Correct if I understand you. You can do things like this in the debugger to know for sure on things like that:
> np.nan > 2
> np.nan < 2
> np.nan == 2
> np.nan == np.nan
> np.nan != np.nan
So when nan is present, everything's pretty much always false, you're right, except it isn't equal to itself, and that can be useful. If I wanted to avoid np, could do
if some_var != some_var and know it's a nan if True.
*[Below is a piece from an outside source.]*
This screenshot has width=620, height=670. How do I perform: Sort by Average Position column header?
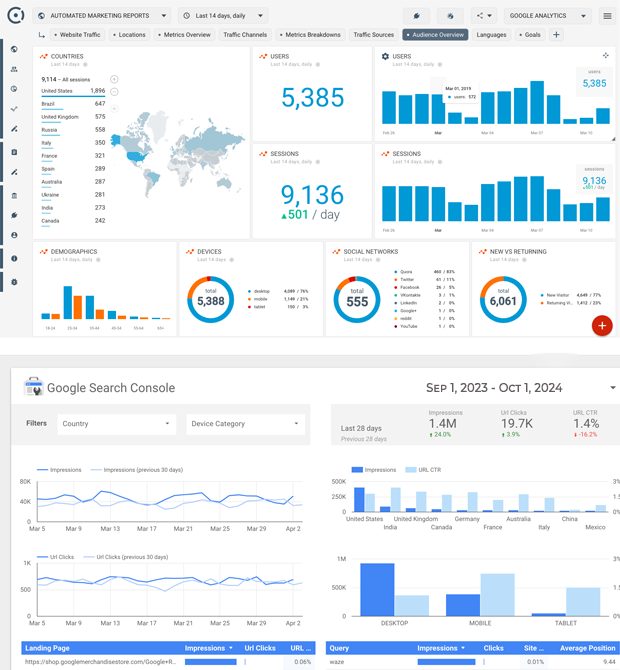(587, 648)
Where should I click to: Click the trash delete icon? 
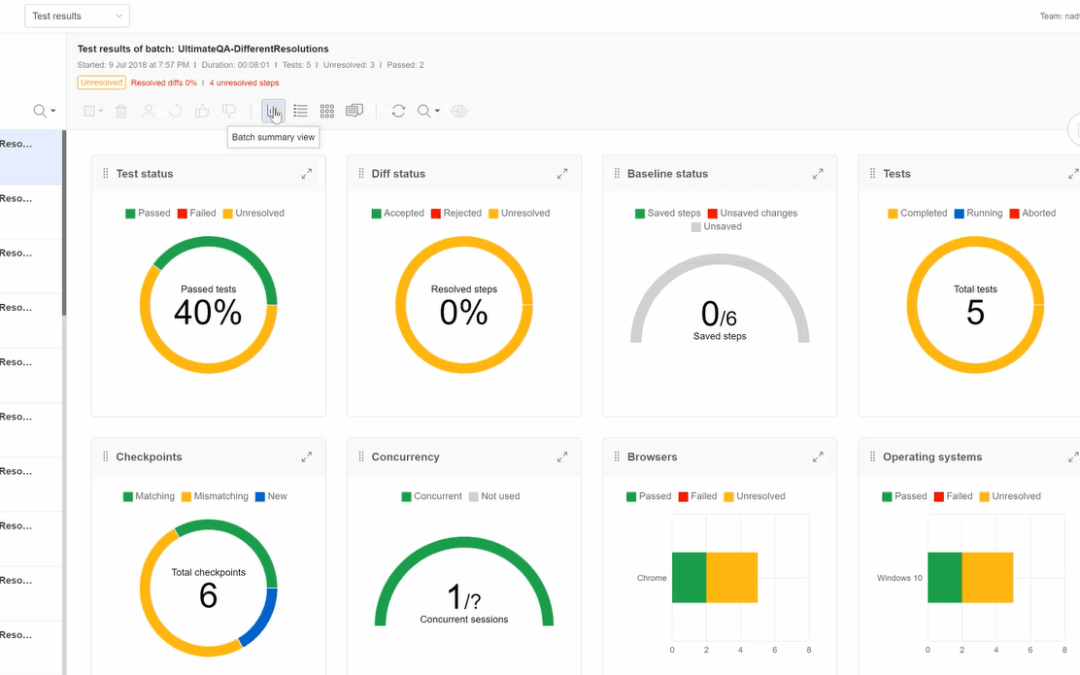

I'll share with you something I did with your code to toss some ideas out there for use with the debugger. Since DXYN is a handy available example of a nan here, this can force it to be in the mix (or not) even when pipeline screens it out, to be able to see what changes in the code would do, going step by step in the debugger:
if sid(2384) not in context.security_list:
print 'DXYN absent'
inject_dxyn = 1 # on or off
if sid(2384) not in context.security_list: # 2384 is DXYN
op = data.history(context.security_list, 'open', 2, '1d') #.ffill().bfill()
pc = data.history(context.security_list, 'price', 2, '1d') #.ffill().bfill()
context.security_list = [sid(2384)]
for s in context.security_list:
cp = data.current(s,'price') ; cp=cp
if op[s][-1] > pc[s][-2] * GAP_UP:
context.security_listF[s] = s
context.rsi[s] = 100
That cp=cp is just to quiet the variable unused warning.
Then in the watch window, some ideas for things to place there:
s (I almost always have this first)
pc[s][-2] * GAP_UP
By the way, did you know you can even have a function in the watch window folks?
As an example, and you just have to fix this up, replacing ma and period and then in watch, it should show the return value:
getRSI(ma, s, period)
You can also run functions from the debugger console feeding them different inputs. Just thought it might be worth mentioning.